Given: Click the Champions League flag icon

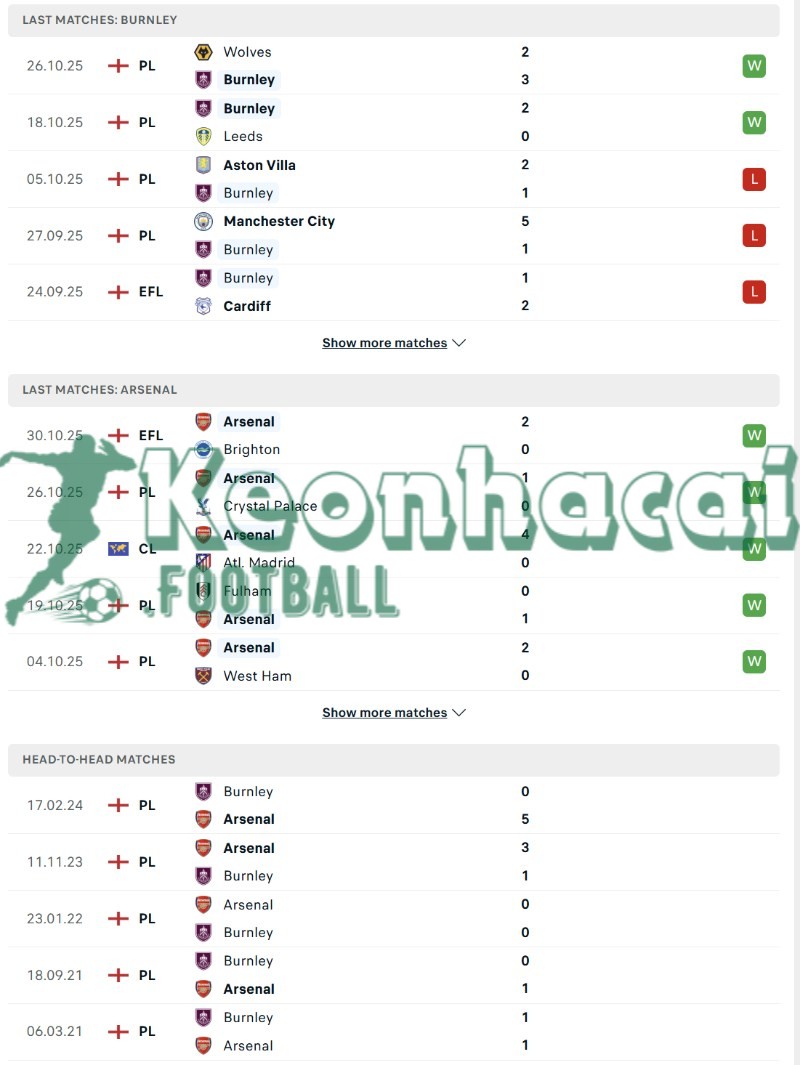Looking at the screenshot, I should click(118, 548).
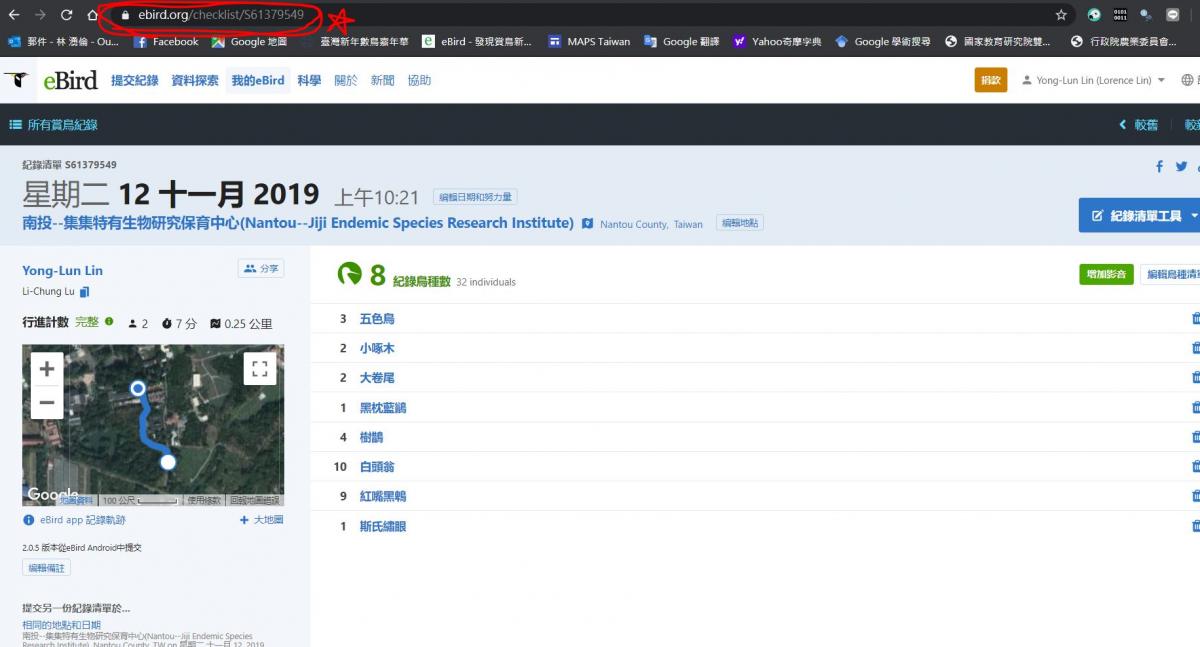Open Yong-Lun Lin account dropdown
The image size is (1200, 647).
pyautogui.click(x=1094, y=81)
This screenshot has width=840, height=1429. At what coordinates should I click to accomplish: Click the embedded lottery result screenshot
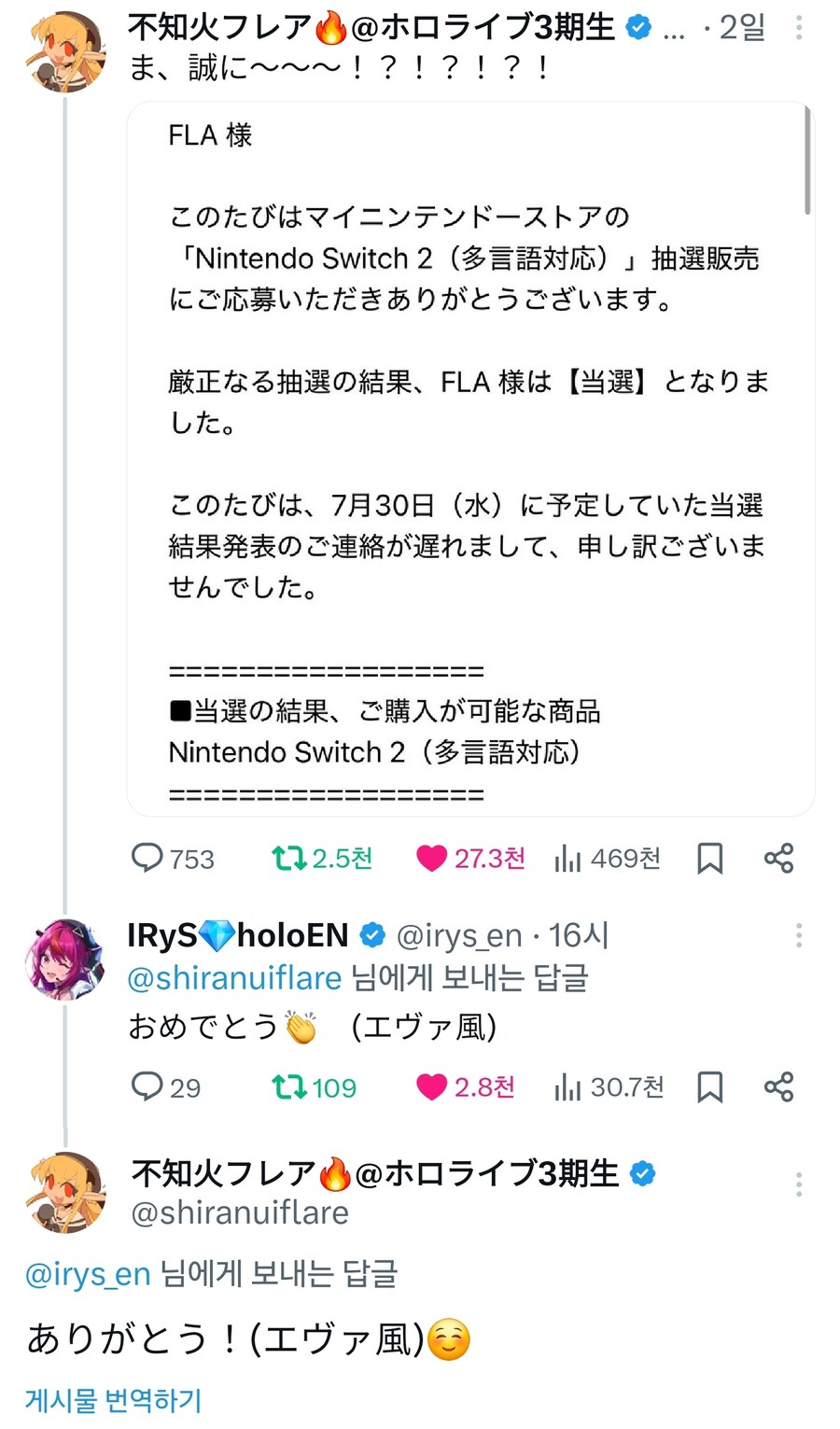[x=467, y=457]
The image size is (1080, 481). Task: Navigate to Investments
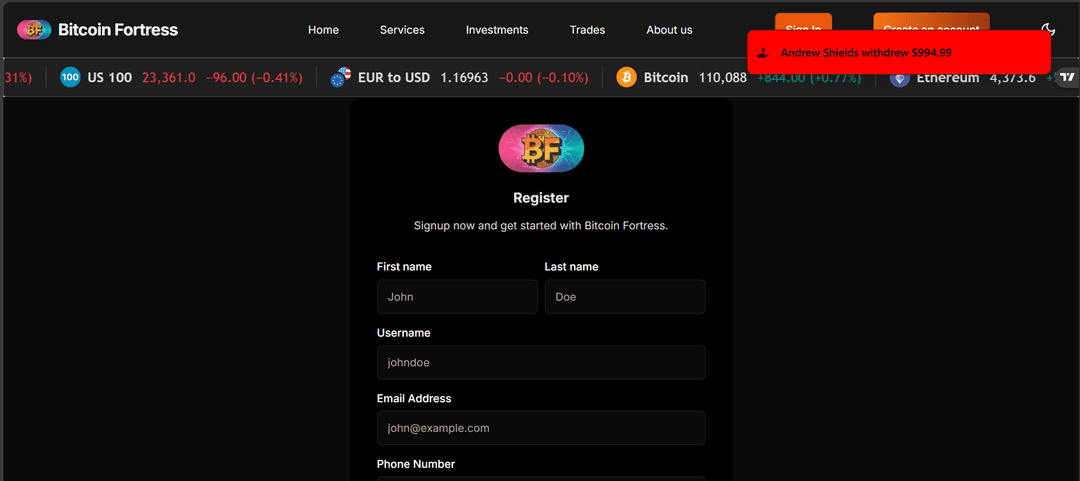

▶ **Exercise details**: Please reproduce the entries from above exactly; images are not part of the copy.

▶ **Reply**:
Given: Click the Champions League flag icon

Looking at the screenshot, I should click(118, 548).
Open Yong-Lun Lin account dropdown
The image size is (1200, 647).
pyautogui.click(x=1094, y=81)
This screenshot has width=840, height=1429. At what coordinates should I click to accomplish: Click the embedded lottery result screenshot
[x=467, y=457]
The image size is (1080, 481). Task: Navigate to Investments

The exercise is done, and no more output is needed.